2011年度は怒濤の一年だったと思いますが、前期の履修生のみなさま、そして後期の履修生のみなさま、くだらないわたくしの講座を受講してくださいまして、先ずはありがとうございます。

授業中にも言及しましたが、わたし自身、あまり「教員」の“自覚”がありませんから(汗、ヤクザ?のようなものの謂いで驚かすことが多々ありましたが、ご了承下さいまし。

さて……
こちらも何度も繰り返しましたが、知識が潤沢=教養ではありません。

教養の軸を扱う哲学の授業でしたし、そしてそもそもの前提からいえば「知識はないよりはあった方がいい」ことはいうまでもありませんし、「漢字を知らない」ことは「知識がないから恥ずかしいこと」と道義ではありませんが、知らないのであれば「知る努力」を怠ることは恥ずかしいことです。

それをふまえたうえで、「知識が潤沢=教養」ではない。

だとすれば、いくつかあるうちのその一つの核とは何でしょうか。
やはり、それは、知ることによって責任ある人間として生きていくということにつきると思います。

自覚的な生をどれだけ選択することができるのか……ということでしょう。
########################################
▶ [取り組む課題]:
A - 教養についての本文で、教養の核の一つとして挙げられているものは何ですか。
B - 教養についての本文を、最後の文の後から書き継いでください。
資料はここでは一切使いません。
########################################
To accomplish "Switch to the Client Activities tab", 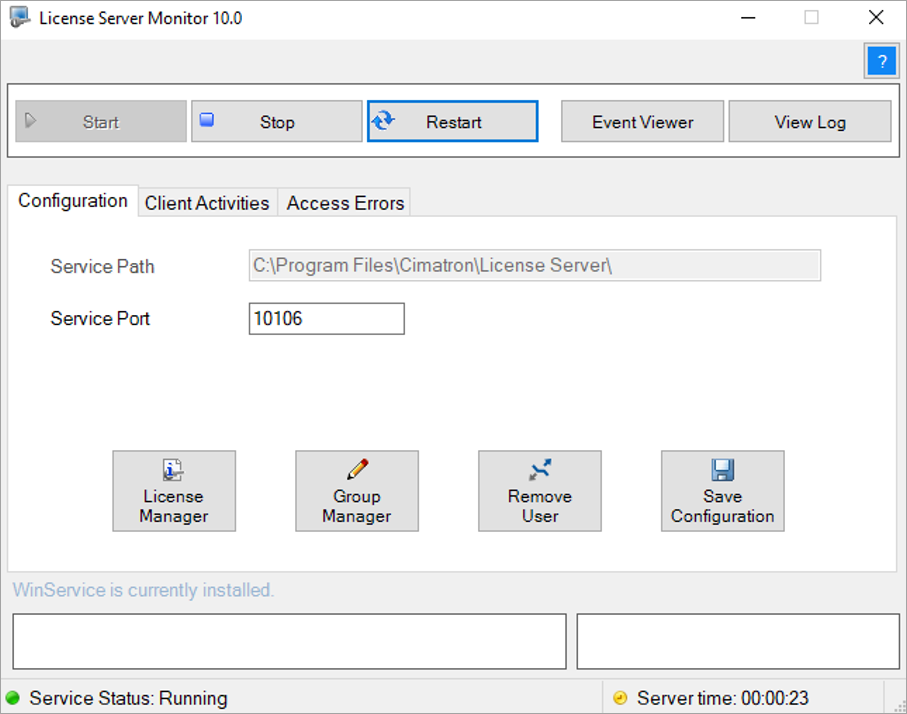I will [x=207, y=203].
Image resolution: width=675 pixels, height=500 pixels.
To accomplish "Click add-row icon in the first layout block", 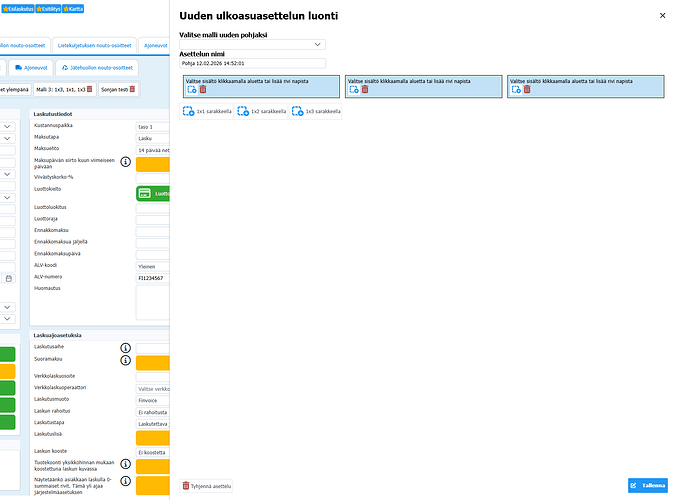I will click(x=191, y=90).
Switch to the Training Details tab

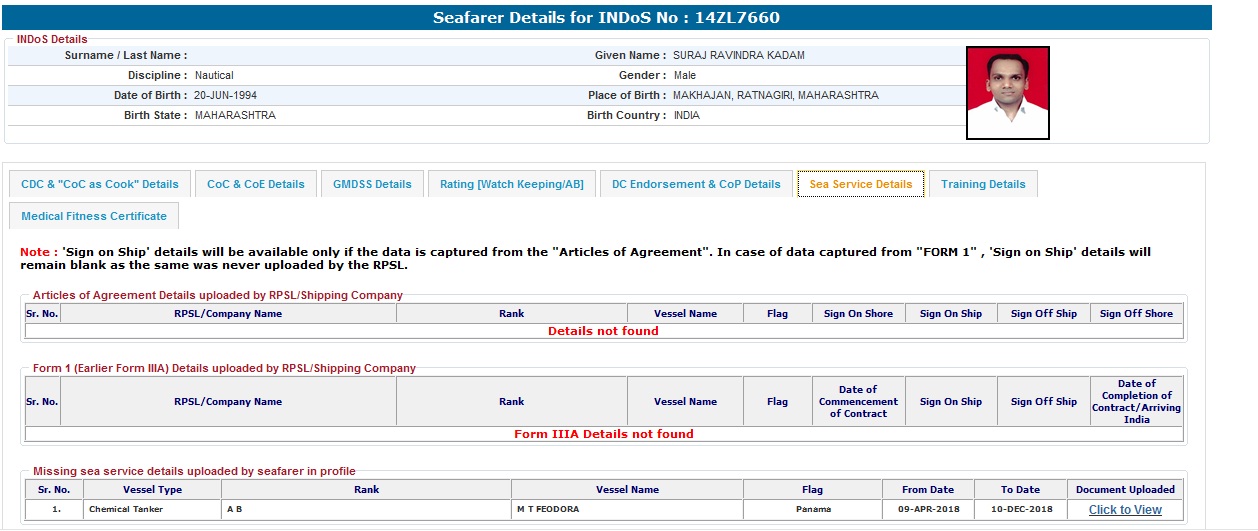pos(983,184)
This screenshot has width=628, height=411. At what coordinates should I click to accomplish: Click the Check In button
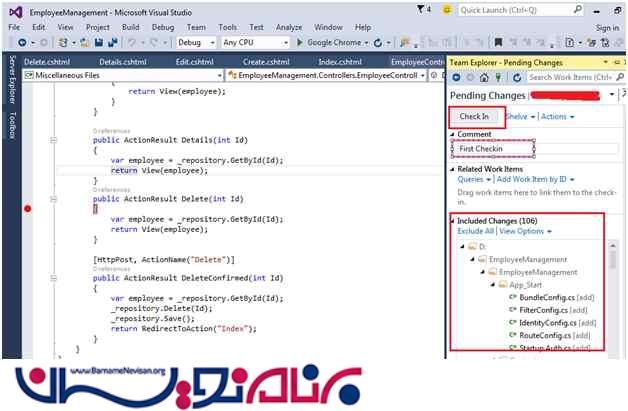click(473, 117)
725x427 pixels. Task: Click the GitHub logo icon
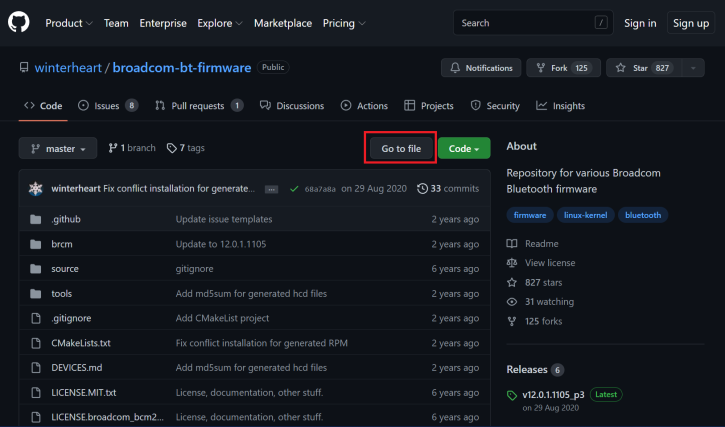click(20, 23)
########################################
▶ [課題別の回答]:
A - 知ることによって責任ある人間として生きていくことです。

B -
知識は増えれば増えるほど、確かに、裾野で見通すという状態よりは、峠の頂から俯瞰する位置に立つということでしょう。

たしかに、三六〇度のパノラマを見通すことが可能になると思います。
ただし、それは同時に自由であるという意味でもありません。

思想家・福田恆存(1912−1994)は、「あることを知ったということは、それを知る前に感じていた未知の世界より、もっと大きな未知の世界を、眼前にひきすえたということであります さらに、それは、そのもっと大きな世界を知らなければならぬという責任を引き受けたことを意味します。とすれば、なにかを知るということは、身軽に飛ぶということではなく、重荷を負って背をかがめることになるのです」と指摘しております。

この矜持を持ち合わせながら、世界から退くのではなく、格闘するなかで、教養が“醸し出されてくる”人間へと成長していきたいですね。

そのために、大学という「手段」はあるはずです。
資格をとってナンボ……それが悪いわけではありませんよ、念のため……で終わらない「全体人間」としていきていく、世界との有機的な関係を放擲することなく、そのなかで、自分で考え、ひとびととそれをすり合わせていく、その一つのきっかけになればと思い、15回の講義をさせていただきました。

鳥は空を自由に飛びます。
しかし、飛ぶ自由にはかならず負荷がかかります。
それを引き受けながら生きていく……そう、力強い人生を歩んで欲しいですね。

まあ、偉そうなことをまたぐだぐだ並べて申し訳ないのですが、ともあれ、授業への参加、ホントにありがとうございました。